Configure Update Orchestration

You can configure update orchestration using the Horizon Web interface.

About this task

The update orchestration interface is found in Horizon on the Patch Orchestration tab, available from Admin > Platform > Software Management in the left-hand pane.

Note

Management-affecting alarms cannot be ignored at the indicated severity level or higher by using relaxed alarm rules during an orchestrated update operation. For a list of management-affecting alarms, see StarlingX Fault Management: Alarm Messages. To display management-affecting active alarms, use the following command:

~(keystone_admin)]$ fm alarm-list --mgmt_affecting

During an orchestrated update operation, the following alarms are ignored even when strict restrictions are selected:

  • 200.001, Maintenance host lock alarm

  • 900.001, Patch in progress

  • 900.005, Upgrade in progress

  • 900.101, Software patch auto apply in progress

Prerequisites

You cannot successfully create an update (patch) strategy if any hosts show Patch Current = Pending, indicating that the update status of these hosts has not yet been updated. The creation attempt fails, and you must try again. You can use sw-patch query-hosts to review the current update status before creating a update strategy.

Procedure

  1. Upload and apply your updates as described in Manage Software Updates (do not lock any hosts or use host-install to install the updates on any hosts).

  2. Select Platform > Software Management, then select the Patch Orchestration tab.

  3. Click the Create Strategy button.

    The Create Strategy dialog appears.

    ../../_images/zcj1567178380908.png
  4. Create a update strategy by specifying settings for the parameters in the Create Strategy dialog box.

    Description field

    Provides information about current alarms, including whether an alarm is Management Affecting.

    Controller Apply Type
    • Serial (default): controllers will be updated one at a time (standby controller first)

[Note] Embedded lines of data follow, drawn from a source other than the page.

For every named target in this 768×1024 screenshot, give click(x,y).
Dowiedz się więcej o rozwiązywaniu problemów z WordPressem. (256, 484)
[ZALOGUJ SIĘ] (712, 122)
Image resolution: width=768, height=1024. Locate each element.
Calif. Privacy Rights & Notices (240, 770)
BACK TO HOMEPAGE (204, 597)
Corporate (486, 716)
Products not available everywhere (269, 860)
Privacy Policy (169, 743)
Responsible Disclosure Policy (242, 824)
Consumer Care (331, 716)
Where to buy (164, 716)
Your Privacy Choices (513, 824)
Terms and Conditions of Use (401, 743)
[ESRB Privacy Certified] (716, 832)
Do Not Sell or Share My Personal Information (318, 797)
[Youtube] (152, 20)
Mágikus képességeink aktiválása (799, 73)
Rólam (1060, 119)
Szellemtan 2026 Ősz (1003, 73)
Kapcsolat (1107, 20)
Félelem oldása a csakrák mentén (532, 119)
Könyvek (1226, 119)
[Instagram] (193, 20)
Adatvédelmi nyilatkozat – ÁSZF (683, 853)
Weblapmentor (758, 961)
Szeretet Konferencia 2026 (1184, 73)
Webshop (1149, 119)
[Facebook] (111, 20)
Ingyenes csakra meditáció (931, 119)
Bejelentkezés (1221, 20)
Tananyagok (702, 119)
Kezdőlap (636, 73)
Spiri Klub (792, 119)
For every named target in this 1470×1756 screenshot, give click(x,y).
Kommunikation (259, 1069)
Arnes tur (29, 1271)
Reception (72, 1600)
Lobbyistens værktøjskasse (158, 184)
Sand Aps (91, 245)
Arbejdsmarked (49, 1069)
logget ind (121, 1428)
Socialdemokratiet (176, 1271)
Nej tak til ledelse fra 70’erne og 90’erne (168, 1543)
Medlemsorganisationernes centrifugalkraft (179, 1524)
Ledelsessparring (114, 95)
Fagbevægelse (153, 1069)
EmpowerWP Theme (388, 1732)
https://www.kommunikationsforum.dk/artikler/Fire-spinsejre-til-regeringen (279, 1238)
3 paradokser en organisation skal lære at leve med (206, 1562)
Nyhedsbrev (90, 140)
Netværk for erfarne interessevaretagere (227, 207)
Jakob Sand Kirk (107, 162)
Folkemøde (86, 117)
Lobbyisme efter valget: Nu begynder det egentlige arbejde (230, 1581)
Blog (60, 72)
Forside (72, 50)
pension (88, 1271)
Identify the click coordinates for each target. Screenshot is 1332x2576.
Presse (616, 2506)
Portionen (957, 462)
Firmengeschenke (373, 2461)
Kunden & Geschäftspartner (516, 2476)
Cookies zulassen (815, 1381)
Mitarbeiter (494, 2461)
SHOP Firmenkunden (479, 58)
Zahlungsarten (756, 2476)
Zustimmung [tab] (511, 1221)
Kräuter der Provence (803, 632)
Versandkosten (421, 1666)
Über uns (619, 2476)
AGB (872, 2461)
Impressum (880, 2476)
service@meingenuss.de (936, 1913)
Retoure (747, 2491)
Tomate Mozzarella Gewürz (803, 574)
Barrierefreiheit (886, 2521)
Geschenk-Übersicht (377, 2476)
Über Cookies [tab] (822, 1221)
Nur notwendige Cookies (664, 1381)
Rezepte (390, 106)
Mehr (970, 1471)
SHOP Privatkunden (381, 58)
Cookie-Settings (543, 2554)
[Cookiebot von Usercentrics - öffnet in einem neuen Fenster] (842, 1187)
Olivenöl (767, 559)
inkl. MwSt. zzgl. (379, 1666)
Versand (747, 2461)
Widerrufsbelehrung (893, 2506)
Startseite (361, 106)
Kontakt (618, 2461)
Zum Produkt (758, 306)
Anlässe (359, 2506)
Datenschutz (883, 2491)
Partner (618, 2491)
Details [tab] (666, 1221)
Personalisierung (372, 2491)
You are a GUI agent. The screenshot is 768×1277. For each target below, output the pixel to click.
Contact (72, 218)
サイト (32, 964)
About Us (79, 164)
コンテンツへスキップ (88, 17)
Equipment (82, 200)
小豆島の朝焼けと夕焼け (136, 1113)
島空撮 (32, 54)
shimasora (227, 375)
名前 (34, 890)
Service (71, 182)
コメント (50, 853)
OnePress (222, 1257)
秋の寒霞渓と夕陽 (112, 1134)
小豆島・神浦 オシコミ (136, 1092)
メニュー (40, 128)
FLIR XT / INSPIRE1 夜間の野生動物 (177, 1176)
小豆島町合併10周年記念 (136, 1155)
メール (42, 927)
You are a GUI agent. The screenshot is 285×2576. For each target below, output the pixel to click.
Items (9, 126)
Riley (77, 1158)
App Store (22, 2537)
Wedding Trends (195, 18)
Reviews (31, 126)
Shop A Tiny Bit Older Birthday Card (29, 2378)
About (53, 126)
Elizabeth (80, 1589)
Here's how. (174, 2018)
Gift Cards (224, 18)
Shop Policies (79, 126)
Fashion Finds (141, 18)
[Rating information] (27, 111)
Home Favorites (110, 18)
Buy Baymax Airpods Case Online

    • Ignore: controllers will not be updated

    Storage Apply Type
    • Serial (default): storage hosts will be updated one at a time

    • Parallel: storage hosts will be updated in parallel, ensuring that only one storage node in each replication group is updated at a time.

    • Ignore: storage hosts will not be updated

    Worker Apply Type
    • Serial (default): worker hosts will be updated one at a time

    • Parallel: worker hosts will be updated in parallel

      • At most, Parallel will be updated at the same time.

      • For a reboot parallel update only, worker hosts with no pods are updated before worker hosts with pods.

    • Parallel: specify the maximum worker hosts to update in parallel (minimum: 2, maximum: 100)

    • Ignore: Worker hosts will not be updated

    Default Instance Action

    This parameter only applies for systems with the stx-openstack application.

    • Stop-Start (default): hosted applications VMs will be stopped before a host is updated (applies to reboot updates only)

    • Migrate: hosted application VMs will be migrated off a host before it is updated (applies to reboot updates only).

    Alarm Restrictions

    This option lets you specify how update orchestration behaves when alarms are present.

    You can use the CLI command fm alarm-list --mgmt_affecting to view the alarms that are management affecting.

    Strict

    The default strict option will result in update orchestration failing if there are any alarms present in the system (except for a small list of alarms).

    Relaxed

    This option allows orchestration to proceed if alarms are present, as long as none of these alarms are management affecting.

  5. Click Create Strategy to save the update orchestration strategy.

    Note

    The update orchestration process ensures that no hosts are reported as Patch Status = Pending. If any hosts have this status, the creation attempt fails with an error message. Wait a few minutes and try again. You can also use sw-patch query-hosts to review the current update status.

    Examine the update strategy. Pay careful attention to:

    • The sets of hosts that will be updated together in each stage.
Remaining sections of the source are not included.